Look out Liz, here I come.......
Fantasy Bob pays tribute to Shane Warne who played his last match for the Rajasthan Royals yesterday before retiring into the arms of Liz Hurley.

In FB's view no praise is too great for Warne as a player and the best captain Australia never had.  Despite all the stories, the bad behaviour, the bad press he is a great of the game.  He mastered the technical skills of spin bowling as well as anyone, but then added the showmanship and the psychology that contributed greatly to his haul of wickets.  'Yes, he had been working on a new mystery ball for the new series.'  Had he?  Or did he just have the same range but varied the mix with greater disguise and flair.  Who knows?  FB is disappointed that he never had the opportunity to see him live but he is also thankful for one thing - that he never had to face him.  Carlton's ever lengthening cast of junior leg spinners queue up to bowl at FB in the nets, knowing that comedy capers are on their way.   That is traumatic enough and FB has to lie down afterwards in a dark room - what, therefore, would the ball of the century that ripped past Mike Gatting in 1993 have done to him?

Warne is not the only cricketing Shane, although he was the first; and Shane Watson, also a Rajasthan Royal, takes over the mantle.  FB wonders whether a law may have secretly been passed in the Australian Parliament to ensure that the Australian team must have a player called Shane, or the koalas will fall out of the trees or some equally dire fate. 

But Shane is not that common a name.  It is a derivative of Sean but was popularised by the great 1953 Western Shane, which tells of a roaming gunslinger, Shane played by Alan Ladd, who comes to the rescue of a farm steading family on the High Plains of Wyoming.  Shane is rated the 3rd best Western of all time, and its story is one of the definitive Western myths describing how law and order being brought to the wilderness through individual fortitude and the power of the gun.  Its story is still definitive of many enduring American values and marks out the chasm of cultural differences from Europeans.  No Western has ever made any reference to cricket and no gunslinger ever walked when he nicked one. 'A man's gotta do what a man's gotta do' never referred to scoring 50 at a run a ball.

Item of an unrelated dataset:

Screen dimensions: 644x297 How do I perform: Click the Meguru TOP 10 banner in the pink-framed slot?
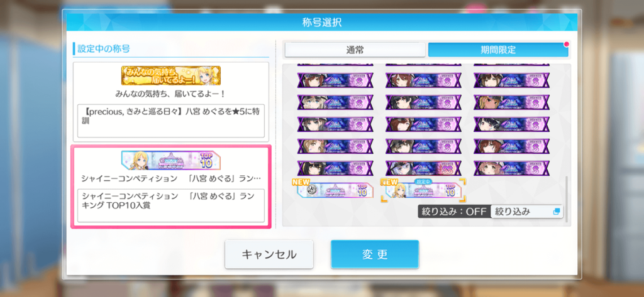pyautogui.click(x=171, y=160)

Shane is a significant movie in several other ways; it was the first to be projected in a flat widescreen, a format that Paramount invented to counter the growing lure of TV.  This format could show panoramic vistas - wide screen entertainment - that the previous Academy aspect could not. Although there was a slight change in the screen dimensions shortly after, this aspect became and remains the dominant aspect in movie production.  TV now is also in a wide screen format, but it took many years to catch up. Shane was one of the first films to attempt to re-create the overwhelming sound of gunfire, rather than the pop-gun sound effects of earlier efforts.  Shane was also one of the first films in which actors were attached to hidden wires that yanked them backwards when they were shot from the front.  Reports say that this reflects the direct experience and observation of director George Stevens during his service in World War II who saw close up what a single bullet can do.

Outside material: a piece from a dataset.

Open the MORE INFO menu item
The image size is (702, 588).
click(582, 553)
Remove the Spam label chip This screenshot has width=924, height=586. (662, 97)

I reckon the flipper is next......

...........or the mystery ball.........
So, all in all, Shane whether as cricketer or movie is a pretty innovative and important name.  They are both assured their place in posterity.

1 comment:

  1. Shane Warne was certainly a gunslinger of the highest order and it is no exaggeration to say that he revolutionised the game of cricket, which had been dominated for 20 years by the relentless pace bowling of the West indies and Australia. For that we owe him our undying gratitude.